UNA DEMANDA PUEDE GATILLAR UN PROYECTO PAÍS

Las recomendaciones de monseñor Goic sobre el “sueldo ético”, motivadas por las desigualdades profundas del país y la toma de debidas precauciones ante la formación del caldo de cultivo de eventuales estallidos sociales, ha provocado una mezcla de pavor histérico y prepotencia de clase en la burguesía y sus expresiones político partidistas. Bastó un conflicto estrictamente economicista de un sector de trabajadores del cobre y el subcontratismo, para que los poderosos mostraran su artillería dental. No es difícil imaginar lo que ocurrirá cuando el movimiento popular aumente su tonelaje social, reconstruya sus fuerzas y afine su puntería política.

La lucha necesaria para que el pueblo cuente con un salario que alcance para vivir, sin duda está a la orden del día. Es parte central de la actual coyuntura. La iglesia ha sido capaz de instalar la demanda por arriba, denunciando con puro sentido común una verdad “del porte de una catedral”. Y esta demanda, por sí sola, es capaz de reunir a amplios sectores populares, más allá de los propios trabajadores organizados.
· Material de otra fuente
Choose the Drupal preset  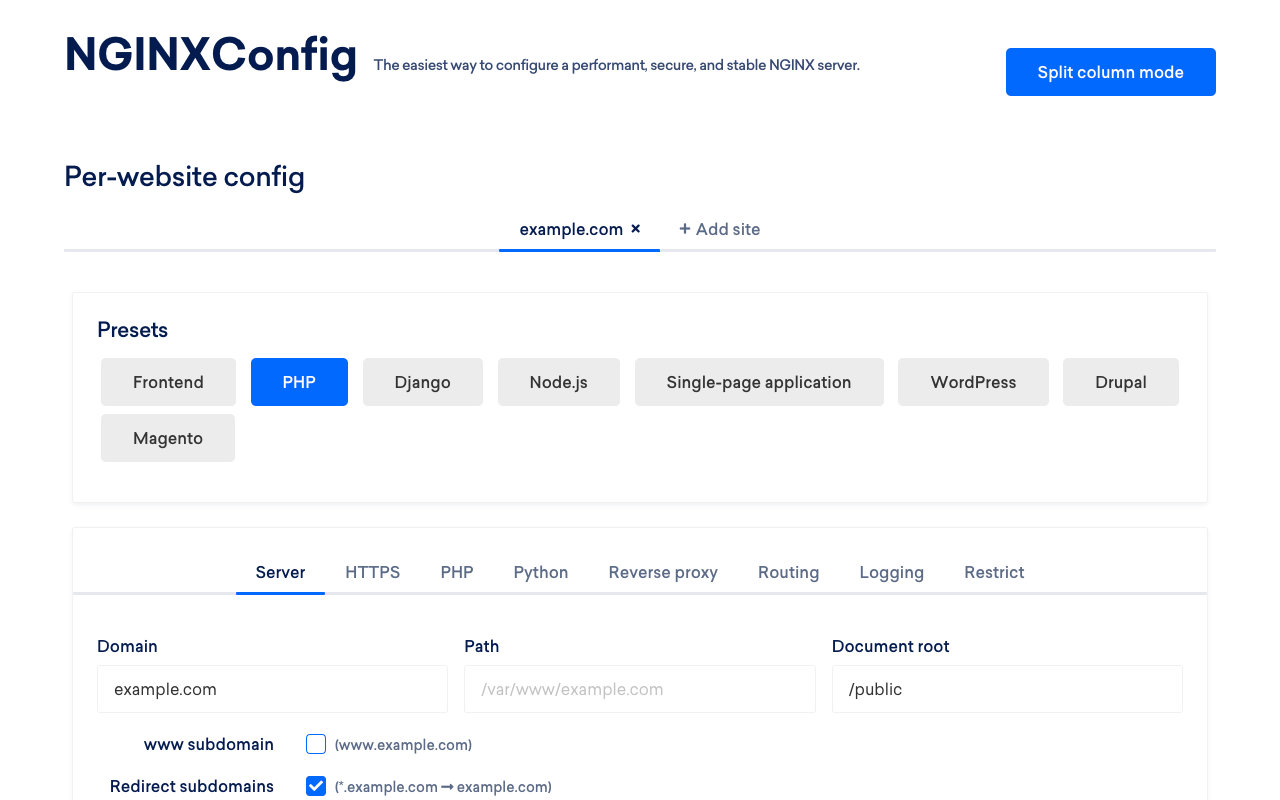tap(1120, 382)
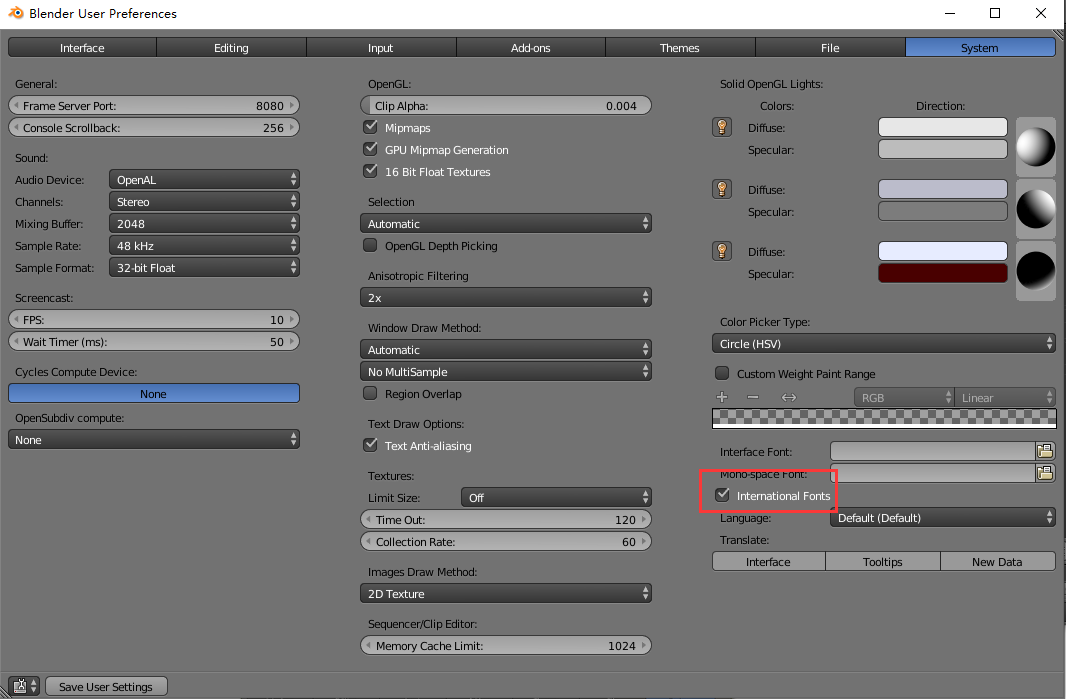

Pero, sin duda, el problema no se origina, ni se sintetiza en una reivindicación salarial de formulaciones técnicas o populistas. Un modelo político y económico que ha transformado los derechos y relaciones sociales en nada más que mercancía, y al pueblo en mero consumidor y cartera de deudores, no puede sino provocar crispación social y descontento generalizado.

Naturalmente, en otro tipo de sociedad; una concentrada en el hombre más que en el capital; donde la educación, la salud, la vivienda, el trabajo y la previsión social, estuvieran garantizados por un orden político y económico profundamente democrático y donde las relaciones de producción del conjunto social promovieran la participación y la igualdad, no se estaría hoy discutiendo las cifras del sueldo mínimo. Sin embargo, cuando el factor salario es la única fuente de sobrevivencia en el complejo de la satisfacción de las necesidades humanas, este cobra una dimensión totalizante, unidireccional y dramática. No por accidente Chile cuenta con las tasas más elevadas de enfermedades mentales asociadas al trabajo y al temor de perderlo. No ha sido el azar lo que ha convertido a buena parte de los chilenos en personajes competitivos a cualquier precio, egotistas, víctimas del consumo irracional, divorciados de sus propias comunidades.

Otra vez, una demanda particular constela en sus potencias significativas la crisis material y de horizonte existencial de una sociedad de clases tan paradigmática como la chilena. Y nuevamente, a partir de una demanda particular, es posible convertir la lucha social en parte sustantiva de los proyectos individuales y colectivos que doten de sentido a todo un pueblo. Sin miedo y para ser felices.